* [TO BE DONE]
• 1. In the scheduler header diff, which access specifier replaces `private:` in the SequentialScheduler class?
• 2. Which data members of StaticSchedulingElement appear in the scheduler header diff? List them all.
• 3. How would you put this sentence from the scheduler header diff into French: "Generate full static scheduling of the GraphView."

* [PAGE EXCERPT]
—————

Added new parallel Scheduler

include/aidge/scheduler/Scheduler.hpp

@@ -29,7 +29,7 @@ class Node;
 class GraphView;
 
 class SequentialScheduler {
-private:
+protected:
     struct StaticSchedulingElement {
         StaticSchedulingElement(
             std::shared_ptr<Node> node_,
@@ -40,6 +40,7 @@ private:
         std::shared_ptr<Node> node;
         size_t early;
         size_t late;
+        std::vector<std::shared_ptr<StaticSchedulingElement>> earlierThan;
     };
 
     struct SchedulingElement {
@@ -67,7 +68,7 @@ public:
     {
         // ctor
     };
-    ~SequentialScheduler() = default;
+    virtual ~SequentialScheduler() = default;
 
     /**
      * Generate full static scheduling of the GraphView.

—————

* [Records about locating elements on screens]
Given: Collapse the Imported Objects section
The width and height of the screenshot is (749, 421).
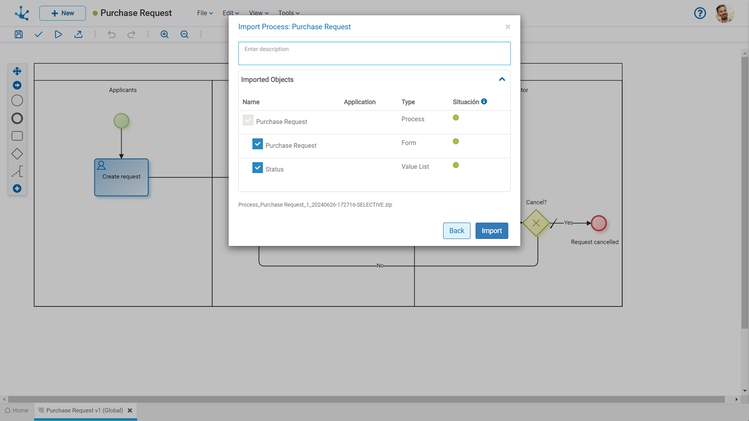Looking at the screenshot, I should point(502,79).
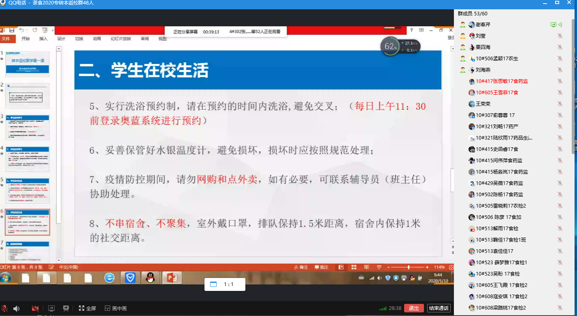Unmute the microphone in call toolbar
The image size is (577, 316).
pyautogui.click(x=4, y=308)
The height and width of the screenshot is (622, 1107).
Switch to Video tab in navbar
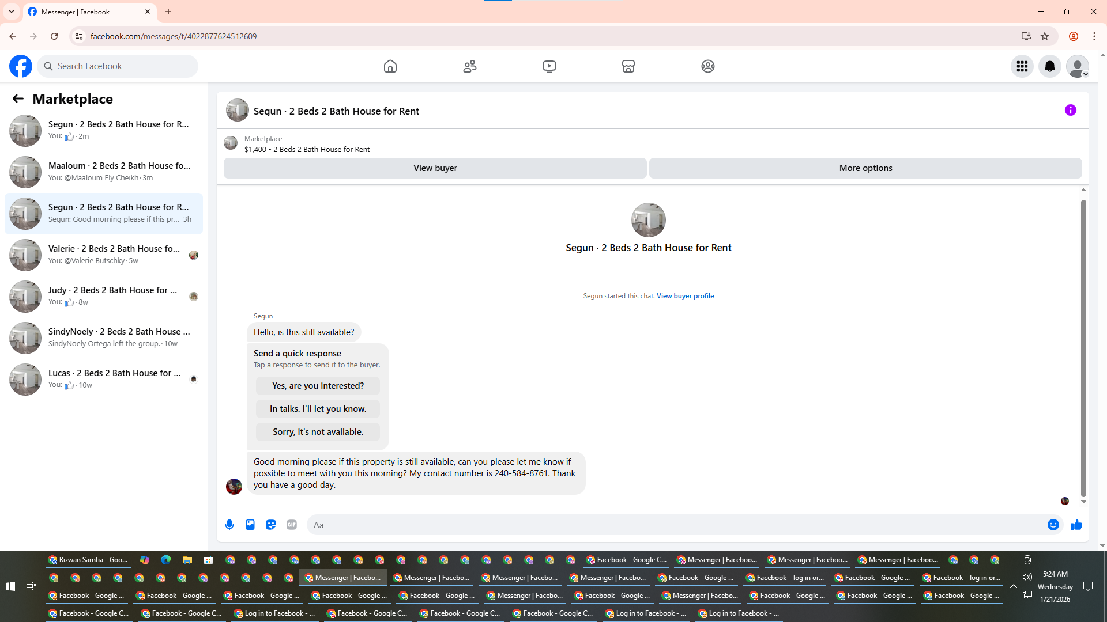(549, 66)
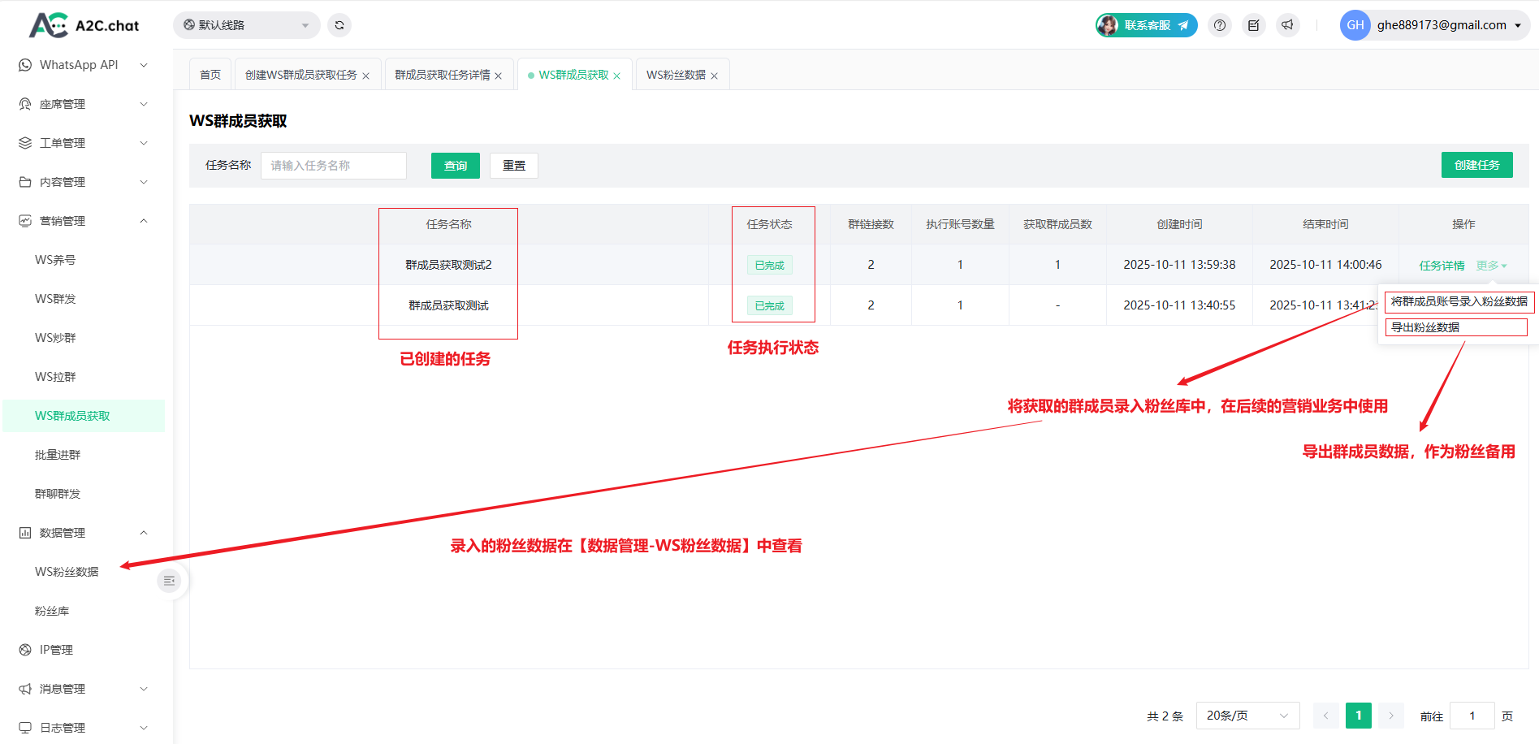
Task: Click the refresh line icon
Action: pyautogui.click(x=339, y=25)
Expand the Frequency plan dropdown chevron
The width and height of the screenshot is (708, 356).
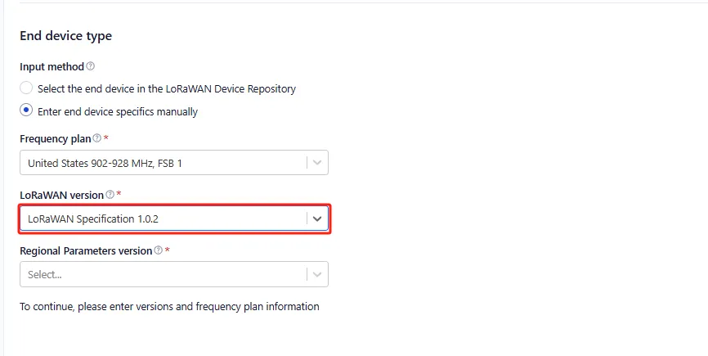317,163
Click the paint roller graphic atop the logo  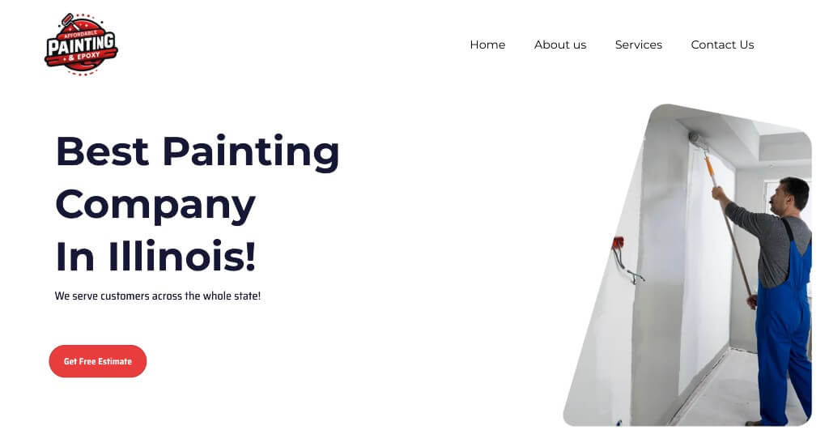pos(70,22)
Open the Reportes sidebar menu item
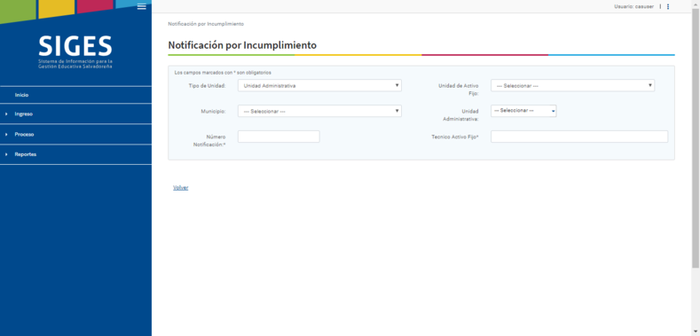The image size is (700, 336). (x=26, y=154)
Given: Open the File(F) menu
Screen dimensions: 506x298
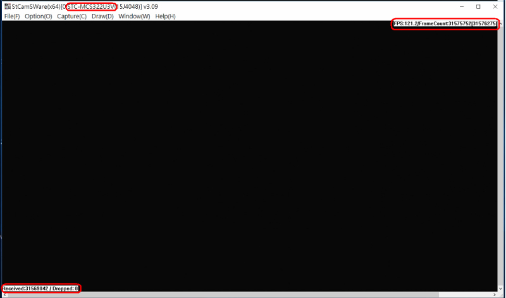Looking at the screenshot, I should tap(12, 16).
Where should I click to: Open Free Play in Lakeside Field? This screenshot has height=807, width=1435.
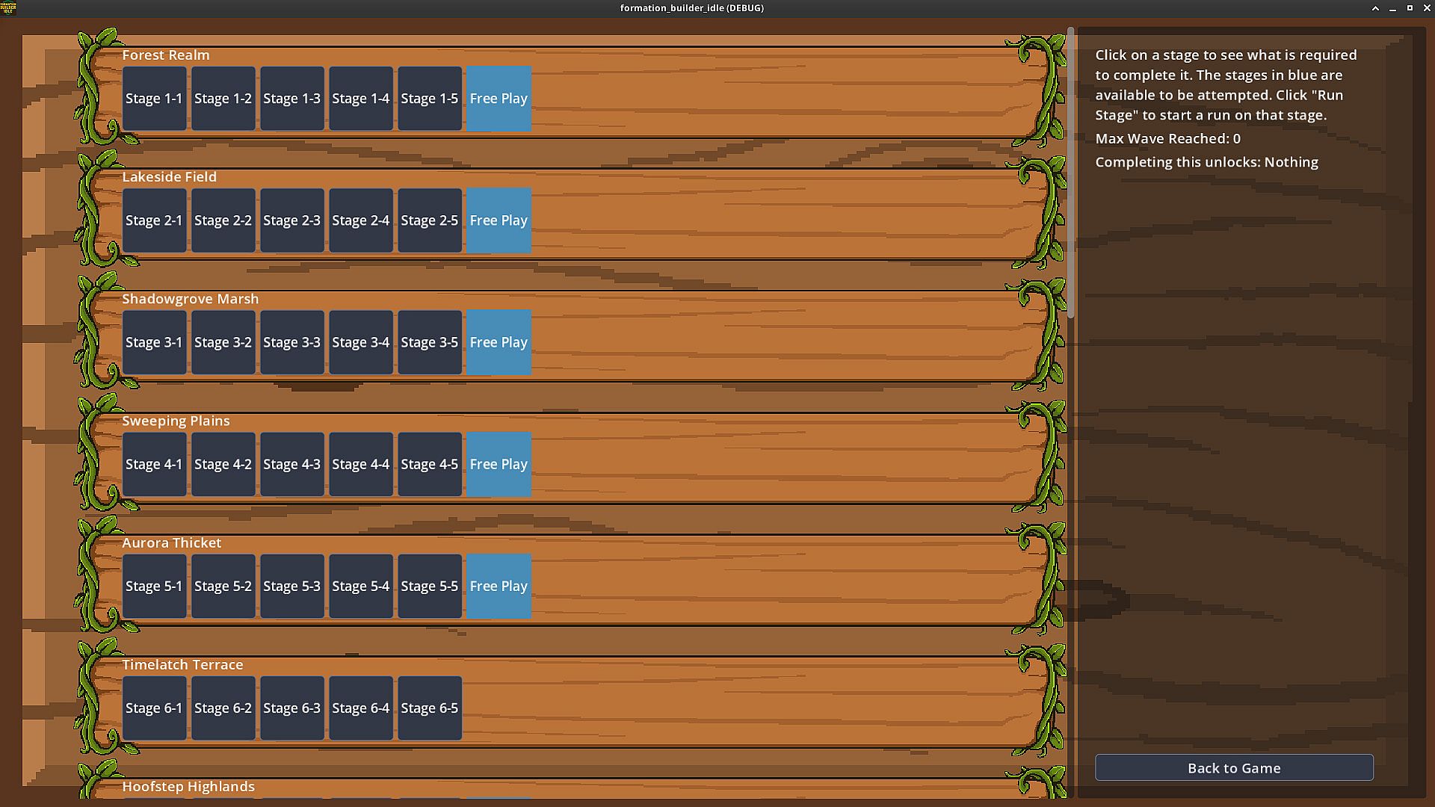pyautogui.click(x=499, y=220)
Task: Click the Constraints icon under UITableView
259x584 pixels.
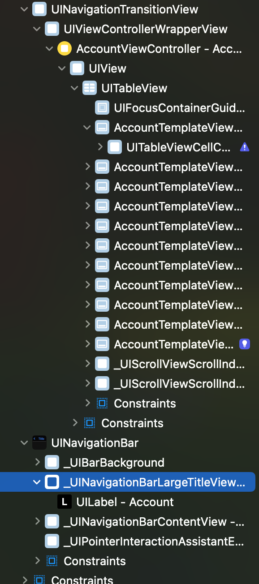Action: click(x=102, y=404)
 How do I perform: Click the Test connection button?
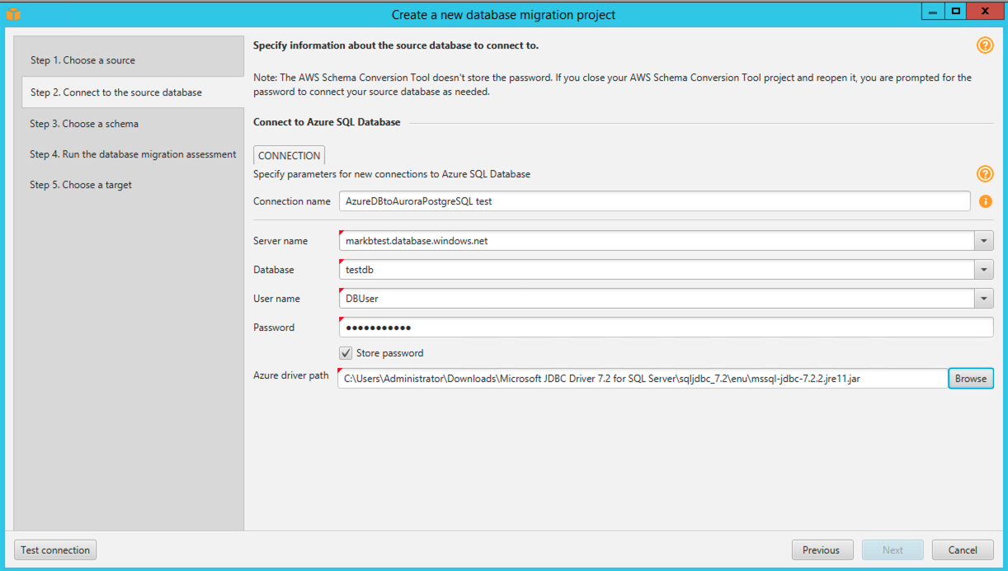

—————

* [RESPONSE LIST]
• 1. `protected:`

• 2. node, early, late, earlierThan

• 3. Générer l'ordonnancement statique complet du GraphView.